The exercise:
Give the lines of these rows as a JSON list of strings, one string per line, with blank lines left out.

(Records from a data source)
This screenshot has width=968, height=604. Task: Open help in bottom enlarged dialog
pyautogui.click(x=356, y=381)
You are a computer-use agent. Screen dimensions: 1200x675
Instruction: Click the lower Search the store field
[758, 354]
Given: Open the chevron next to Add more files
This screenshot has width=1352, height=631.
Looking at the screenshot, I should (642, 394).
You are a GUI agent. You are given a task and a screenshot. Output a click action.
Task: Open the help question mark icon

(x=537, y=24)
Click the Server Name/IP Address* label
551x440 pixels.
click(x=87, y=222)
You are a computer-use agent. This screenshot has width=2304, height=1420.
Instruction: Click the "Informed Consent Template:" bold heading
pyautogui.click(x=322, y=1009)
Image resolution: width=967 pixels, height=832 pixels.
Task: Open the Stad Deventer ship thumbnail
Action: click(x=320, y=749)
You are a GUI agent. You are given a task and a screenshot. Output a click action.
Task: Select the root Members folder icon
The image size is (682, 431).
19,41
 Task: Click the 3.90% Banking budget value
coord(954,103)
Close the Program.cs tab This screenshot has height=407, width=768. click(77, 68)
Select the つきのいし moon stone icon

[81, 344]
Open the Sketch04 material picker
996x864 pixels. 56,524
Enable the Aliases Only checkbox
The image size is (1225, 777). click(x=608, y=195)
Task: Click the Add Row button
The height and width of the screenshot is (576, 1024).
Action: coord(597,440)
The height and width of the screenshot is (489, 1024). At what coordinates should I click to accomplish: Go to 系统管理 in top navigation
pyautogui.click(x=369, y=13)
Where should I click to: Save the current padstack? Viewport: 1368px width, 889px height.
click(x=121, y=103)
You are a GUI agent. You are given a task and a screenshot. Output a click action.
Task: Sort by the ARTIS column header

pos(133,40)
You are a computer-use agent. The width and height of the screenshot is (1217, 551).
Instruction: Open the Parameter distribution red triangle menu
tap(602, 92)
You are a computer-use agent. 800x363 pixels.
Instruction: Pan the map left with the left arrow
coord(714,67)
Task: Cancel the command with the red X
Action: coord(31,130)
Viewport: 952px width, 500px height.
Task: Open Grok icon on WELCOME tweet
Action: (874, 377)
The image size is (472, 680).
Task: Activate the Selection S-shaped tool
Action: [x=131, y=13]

Answer below:
[
  "This screenshot has width=968, height=604. Task: Open help in bottom enlarged dialog",
  "pyautogui.click(x=356, y=381)",
  "You are a computer-use agent. Screen dimensions: 1200x675",
  "Instruction: Click the lower Search the store field",
  "[758, 354]",
  "Given: Open the chevron next to Add more files",
  "This screenshot has width=1352, height=631.",
  "Looking at the screenshot, I should (642, 394).",
  "You are a GUI agent. You are given a task and a screenshot. Output a click action.",
  "Task: Open the help question mark icon",
  "(x=537, y=24)",
  "Click the Server Name/IP Address* label",
  "551x440 pixels.",
  "click(x=87, y=222)",
  "You are a computer-use agent. This screenshot has width=2304, height=1420.",
  "Instruction: Click the \"Informed Consent Template:\" bold heading",
  "pyautogui.click(x=322, y=1009)",
  "Image resolution: width=967 pixels, height=832 pixels.",
  "Task: Open the Stad Deventer ship thumbnail",
  "Action: click(x=320, y=749)",
  "You are a GUI agent. You are given a task and a screenshot. Output a click action.",
  "Task: Select the root Members folder icon",
  "The image size is (682, 431).",
  "19,41",
  " Task: Click the 3.90% Banking budget value",
  "coord(954,103)",
  "Close the Program.cs tab This screenshot has height=407, width=768. click(77, 68)",
  "Select the つきのいし moon stone icon",
  "[81, 344]",
  "Open the Sketch04 material picker",
  "996x864 pixels. 56,524",
  "Enable the Aliases Only checkbox",
  "The image size is (1225, 777). click(x=608, y=195)",
  "Task: Click the Add Row button",
  "The height and width of the screenshot is (576, 1024).",
  "Action: coord(597,440)",
  "The height and width of the screenshot is (489, 1024). At what coordinates should I click to accomplish: Go to 系统管理 in top navigation",
  "pyautogui.click(x=369, y=13)",
  "Where should I click to: Save the current padstack? Viewport: 1368px width, 889px height.",
  "click(x=121, y=103)",
  "You are a GUI agent. You are given a task and a screenshot. Output a click action.",
  "Task: Sort by the ARTIS column header",
  "pos(133,40)",
  "You are a computer-use agent. The width and height of the screenshot is (1217, 551).",
  "Instruction: Open the Parameter distribution red triangle menu",
  "tap(602, 92)",
  "You are a computer-use agent. 800x363 pixels.",
  "Instruction: Pan the map left with the left arrow",
  "coord(714,67)",
  "Task: Cancel the command with the red X",
  "Action: coord(31,130)",
  "Viewport: 952px width, 500px height.",
  "Task: Open Grok icon on WELCOME tweet",
  "Action: (874, 377)",
  "The image size is (472, 680).",
  "Task: Activate the Selection S-shaped tool",
  "Action: [x=131, y=13]"
]